Opinion

City Hall’s Health Confusion

New Yorkers, like these yoga enthusiasts in Times Square, may be living longer, but not because of the mayor’s policies. (Getty Images)

“If you want to live longer and healthier than the average American, then come to New York City,” exulted Mayor Bloomberg over the holidays. In the latest official figures, life expectancy at birth for New Yorkers is higher than ever — over 80 years as of 2009, nearly three years above America as a whole. Plus, death rates from nearly every major cause dropped markedly on Mayor Mike’s watch.

The mayor and his staff insist these numbers prove that their health policies are paying off — including their aggressive anti-smoking and anti-obesity campaigns.

“By investing in health care and continuing to encourage more New Yorkers to take charge of their own health,” Bloomberg declared, “we’ve experienced dramatic improvements in life expectancy.”

The health news for the city is good — very good, in fact. And it must be especially gratifying to Bloomberg, given his longstanding personal commitment to public health. (He has for example donated over $100 million of his fortune to the Johns Hopkins School of Public Health, which is now named after him.)

But it isn’t clear that the official narrative of New York’s health progress, which conforms closely to the “harm reduction” and “disparity reduction” ideology espoused today in leading public-health faculties, actually conforms with the health story for New York over the last decade.

From 2000 to 2009, reports the city Department of Health and Mental Hygiene, life expectancy at birth in New York rose by almost three years. But by that same measure, New York’s progress was much better — over five years — during the 1990s under previous mayors and before the Bloomberg “health offensive.”

Bloomberg’s anti-smoking crusade, its acolytes claim, brings big health dividends, mainly through reduced heart and cancer mortality. One of his health officials insists: “Heart disease and high blood pressure improve within hours or days after someone stops smoking.”
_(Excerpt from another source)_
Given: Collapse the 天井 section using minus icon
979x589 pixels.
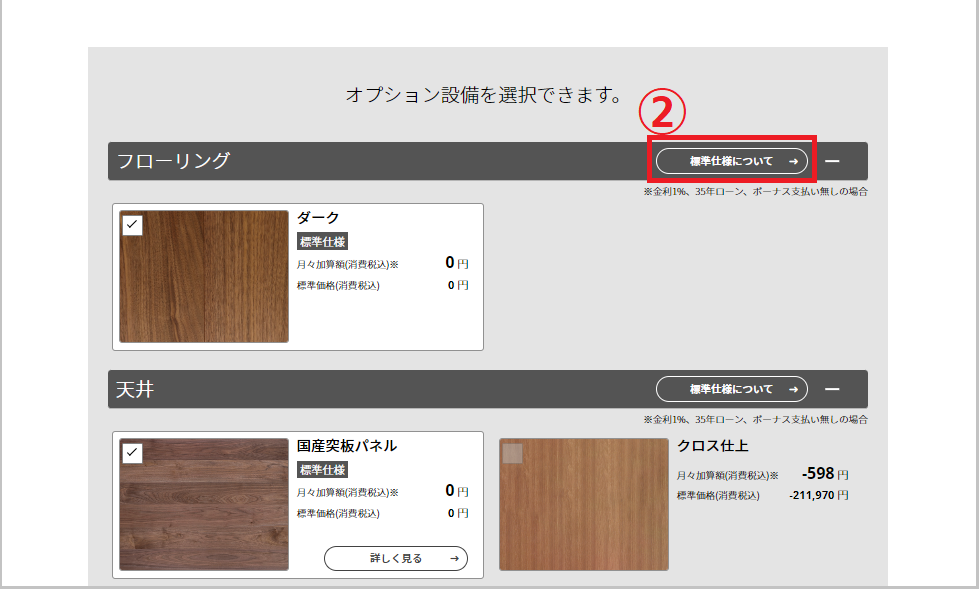Looking at the screenshot, I should pos(831,390).
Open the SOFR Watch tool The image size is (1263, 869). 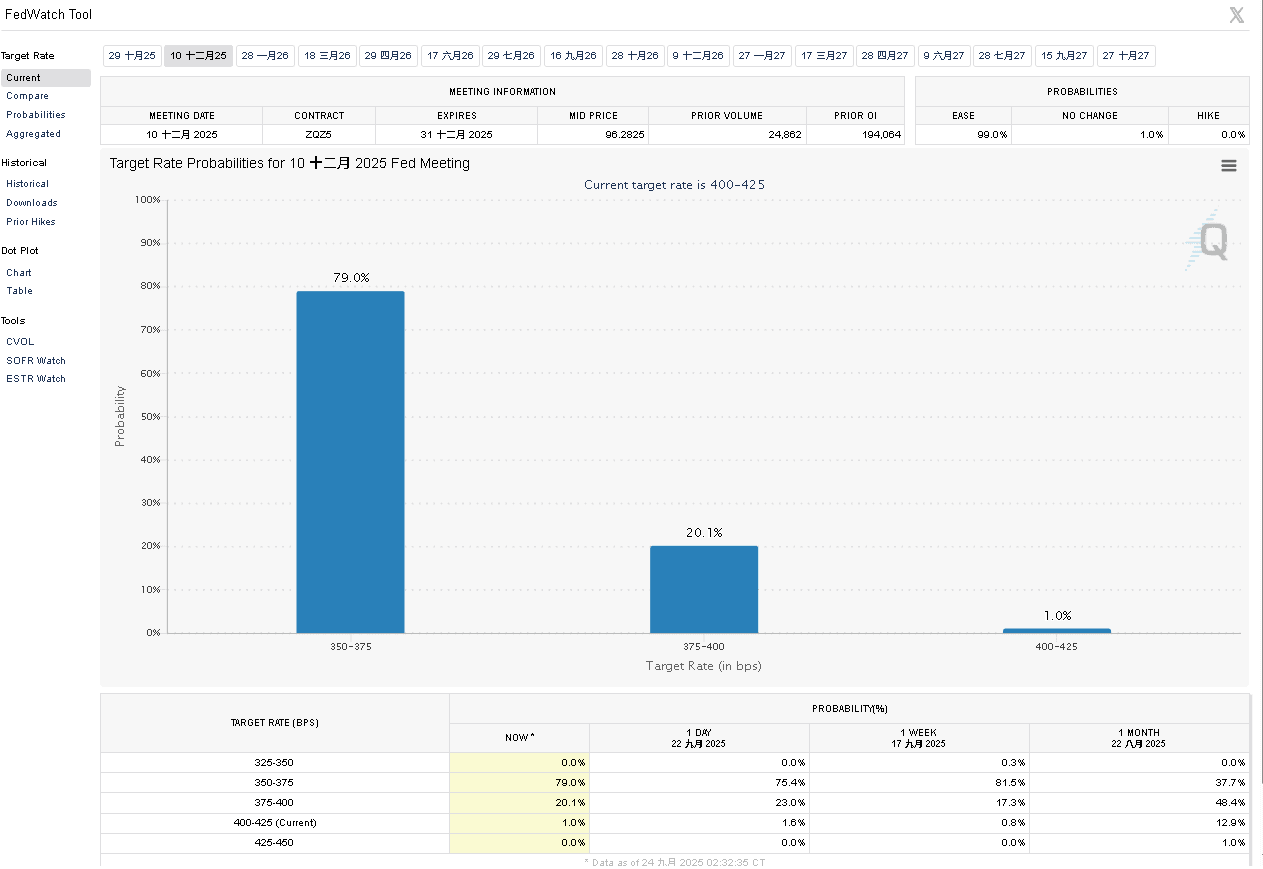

Hmm. Cardiovascular-disease mortality in New York City reportedly dropped by 28 percent from 2002 and 2009 — as opposed to 26 percent for America as a whole during the seven-year period from 2000 to 2007 (the latest numbers for the whole country). Is this a meaningful difference?

As for cancer, rates are down a bit in New York City, but the same is true for national rates. So where’s this the vaunted health dividend from Mayor Mike’s policies?

Admittedly, for smoking cessation and other desiderata of health elites, the benefits may be “long run” — longer than can be tabulated in two or three mayoral terms. Fair enough — but if so, why all the hoopla about the seemingly exciting results for the last few years?

Unfortunately for the health ideologists, but happily for the people of New York, much of the health progress in the city over the last decade has nothing to do with the prevailing nostrums of public-health policy.

Despite the “victim” and “disparity” mentality of current health policy, for example, the inconvenient fact remains that death rates are much lower in New York City for the Latino population than for the city as a whole — even though Hispanic New Yorkers have much lower education levels and higher measured poverty rates! Indeed, according to the city’s latest (2007) data, the standardized death rate for Hispanics is 32 percent lower than for African-Americans — and 18 percent lower than for “whites.”

By the same token, infant-mortality rates are lower in New York City than for the country overall, despite the fact that the city has markedly higher poverty and illegitimacy rates than America as a whole. For whatever reason, this signal achievement is something that Bloomberg and his health posse seem to have overlooked. Can anyone say why?

Nicholas Eberstadt holds the Henry Wendt chair in political economy at the American Enterprise Institute.